Keeping a concept of expressions, what I didn't originally consider is that function calls can occur inside of deeply nested expressions. Take this program for example:
function id(x) { return x; }
10 + id(id(5)) * id(3);
The serializer should be able to serialize the program at any statement, but the statement could potentially be evaluated inside of an expression.
Host Functions In the State
The reason the program state cannot be easily serialized is that it contains host functions for continuations. These continuations must be transformed into data structures that can be serialized and independently reconstructed into the action the original continuation represented. Defunctionalization is most often used to express a higher order language in a first order language, but I believe it would also enable serialization.
Not all continuations can be easily defunctionalized without drastically rewriting the interpreter. As we are only interested in serialization at specific points, serialization at these points requires the entire continuation stack be defunctionalized. So all statements and expressions must be defunctionalized, but internal logic can remain unchanged in most cases because we don't want to allow serialization partway though an internal operation.
However, to my knowledge, defunctionalization does not work the Cont Monad because of bind statements. The lack of a good abstraction makes it difficult to work with.
Thoughts on a Solution
The goal is to create an object made up of only simple data structures that can be used to reconstruct the entire program state.
First, to minimize the amount of work required, I would rewrite the statements level interpreter to use something more like a state machine that can be more easily serialized. Then, I would defunctionalize expressions. Function calls would push the defunctionlized continuation for the remaining expression onto an internal stack for the state machine.
Making Program State a Serializable Object
Looking at how statements work, I'm not convinced that the Cont Monad is the best approach for chaining statements together (I do think it works pretty well at the expression level and for internal operations however). A state machine seems more natural approach, and this would also be easier to serialize.
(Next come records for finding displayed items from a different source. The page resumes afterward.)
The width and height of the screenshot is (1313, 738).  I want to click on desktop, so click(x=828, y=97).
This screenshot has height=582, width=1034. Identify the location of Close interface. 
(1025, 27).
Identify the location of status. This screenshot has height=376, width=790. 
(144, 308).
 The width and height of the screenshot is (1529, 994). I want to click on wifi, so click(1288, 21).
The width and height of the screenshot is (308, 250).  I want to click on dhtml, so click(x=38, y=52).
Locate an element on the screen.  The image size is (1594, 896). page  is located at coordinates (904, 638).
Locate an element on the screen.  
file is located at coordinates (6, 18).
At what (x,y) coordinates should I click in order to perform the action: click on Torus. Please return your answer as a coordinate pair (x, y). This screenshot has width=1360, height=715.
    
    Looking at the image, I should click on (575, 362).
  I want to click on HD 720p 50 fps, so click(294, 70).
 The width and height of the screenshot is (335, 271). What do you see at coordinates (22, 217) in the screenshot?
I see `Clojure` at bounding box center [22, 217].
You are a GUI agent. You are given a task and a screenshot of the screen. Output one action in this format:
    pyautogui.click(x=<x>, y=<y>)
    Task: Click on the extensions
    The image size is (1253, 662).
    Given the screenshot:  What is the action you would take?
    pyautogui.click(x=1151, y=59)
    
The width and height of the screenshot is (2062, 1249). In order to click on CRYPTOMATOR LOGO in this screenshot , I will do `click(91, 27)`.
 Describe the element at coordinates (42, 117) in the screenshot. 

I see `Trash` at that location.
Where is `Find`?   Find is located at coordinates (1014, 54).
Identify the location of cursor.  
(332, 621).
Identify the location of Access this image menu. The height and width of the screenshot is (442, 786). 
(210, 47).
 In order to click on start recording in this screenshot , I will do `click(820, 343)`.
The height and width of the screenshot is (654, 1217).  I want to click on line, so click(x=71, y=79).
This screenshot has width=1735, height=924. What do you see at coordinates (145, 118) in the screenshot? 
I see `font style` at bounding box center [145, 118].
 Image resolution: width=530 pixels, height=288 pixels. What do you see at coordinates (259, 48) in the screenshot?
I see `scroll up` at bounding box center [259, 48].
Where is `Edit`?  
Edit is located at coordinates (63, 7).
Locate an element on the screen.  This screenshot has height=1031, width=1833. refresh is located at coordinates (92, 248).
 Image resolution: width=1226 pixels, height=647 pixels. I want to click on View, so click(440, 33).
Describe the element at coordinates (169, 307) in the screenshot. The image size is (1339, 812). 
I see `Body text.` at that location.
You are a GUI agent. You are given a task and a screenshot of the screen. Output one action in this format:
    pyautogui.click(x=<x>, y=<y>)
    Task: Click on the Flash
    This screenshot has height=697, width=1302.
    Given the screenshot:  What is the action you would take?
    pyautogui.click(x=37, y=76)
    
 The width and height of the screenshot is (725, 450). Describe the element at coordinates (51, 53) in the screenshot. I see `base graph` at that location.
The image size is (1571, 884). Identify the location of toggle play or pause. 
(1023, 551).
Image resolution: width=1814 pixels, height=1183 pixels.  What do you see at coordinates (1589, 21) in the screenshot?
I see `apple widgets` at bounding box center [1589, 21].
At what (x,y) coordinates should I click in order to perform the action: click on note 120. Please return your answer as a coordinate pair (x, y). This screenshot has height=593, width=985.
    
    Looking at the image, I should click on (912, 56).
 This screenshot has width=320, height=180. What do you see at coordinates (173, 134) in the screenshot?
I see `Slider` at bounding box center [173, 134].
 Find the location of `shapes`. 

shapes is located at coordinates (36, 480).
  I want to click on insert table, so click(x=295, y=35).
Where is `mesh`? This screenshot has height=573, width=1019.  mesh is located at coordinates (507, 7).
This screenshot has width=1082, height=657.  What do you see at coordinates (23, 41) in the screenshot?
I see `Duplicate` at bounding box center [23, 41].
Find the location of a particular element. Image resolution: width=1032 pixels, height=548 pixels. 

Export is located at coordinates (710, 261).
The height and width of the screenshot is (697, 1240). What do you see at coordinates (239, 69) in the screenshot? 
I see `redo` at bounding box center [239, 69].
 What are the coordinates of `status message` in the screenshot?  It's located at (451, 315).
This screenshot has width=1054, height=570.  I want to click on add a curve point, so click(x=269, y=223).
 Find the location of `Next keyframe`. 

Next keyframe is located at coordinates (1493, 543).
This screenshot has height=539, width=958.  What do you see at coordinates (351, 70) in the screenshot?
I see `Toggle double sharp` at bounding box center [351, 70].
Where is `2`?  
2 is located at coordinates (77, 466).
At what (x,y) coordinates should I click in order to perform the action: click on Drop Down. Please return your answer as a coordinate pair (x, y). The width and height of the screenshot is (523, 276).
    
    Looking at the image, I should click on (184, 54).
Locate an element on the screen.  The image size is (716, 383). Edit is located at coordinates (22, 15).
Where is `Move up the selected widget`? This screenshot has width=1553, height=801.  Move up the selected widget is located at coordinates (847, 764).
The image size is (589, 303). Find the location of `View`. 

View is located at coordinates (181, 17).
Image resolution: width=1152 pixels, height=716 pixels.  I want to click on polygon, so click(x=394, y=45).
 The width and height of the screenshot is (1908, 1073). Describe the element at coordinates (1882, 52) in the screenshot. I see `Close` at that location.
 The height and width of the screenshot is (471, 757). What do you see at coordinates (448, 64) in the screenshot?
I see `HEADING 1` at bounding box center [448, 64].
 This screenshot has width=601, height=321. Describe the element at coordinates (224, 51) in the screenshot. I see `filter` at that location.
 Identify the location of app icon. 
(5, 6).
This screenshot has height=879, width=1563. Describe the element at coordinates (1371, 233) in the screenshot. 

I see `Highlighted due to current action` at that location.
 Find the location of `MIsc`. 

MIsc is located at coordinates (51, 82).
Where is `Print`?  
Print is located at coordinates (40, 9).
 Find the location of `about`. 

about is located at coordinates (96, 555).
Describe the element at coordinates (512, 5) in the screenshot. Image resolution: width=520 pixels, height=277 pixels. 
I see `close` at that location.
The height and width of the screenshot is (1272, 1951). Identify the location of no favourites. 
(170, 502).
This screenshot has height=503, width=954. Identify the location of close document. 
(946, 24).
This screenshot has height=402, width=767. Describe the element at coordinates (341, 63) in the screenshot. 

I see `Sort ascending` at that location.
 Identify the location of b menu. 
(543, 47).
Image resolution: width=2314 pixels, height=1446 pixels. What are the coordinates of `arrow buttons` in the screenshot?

A machine that steps between statements would be written. All other structures in the state would also be made serializable. Builtin functions would have to use serializable handles to identify them so that no functions are in the state.
Handling Expressions
Expressions would be rewritten to pass defunctionalized continuations instead of host function continuations. When a function call is encountered in an expression, it captures the defunctionalized current continuation and pushes it onto the statement machine's internal stack (This would only happen for hosted functions, not builtin ones), creating a restore point where computation can resume.
When the function returns, the defunctionalized continuation is passed the result.
Concerns
Javascript also allows hosted functions to be evaluated inside almost any expression (getters, setters, type conversion, higher order builtins) and this may complicate things if we allow serialization inside of those functions.
Defunctionalization seems to require working directly with continuations and would make the entire interpreter less flexible.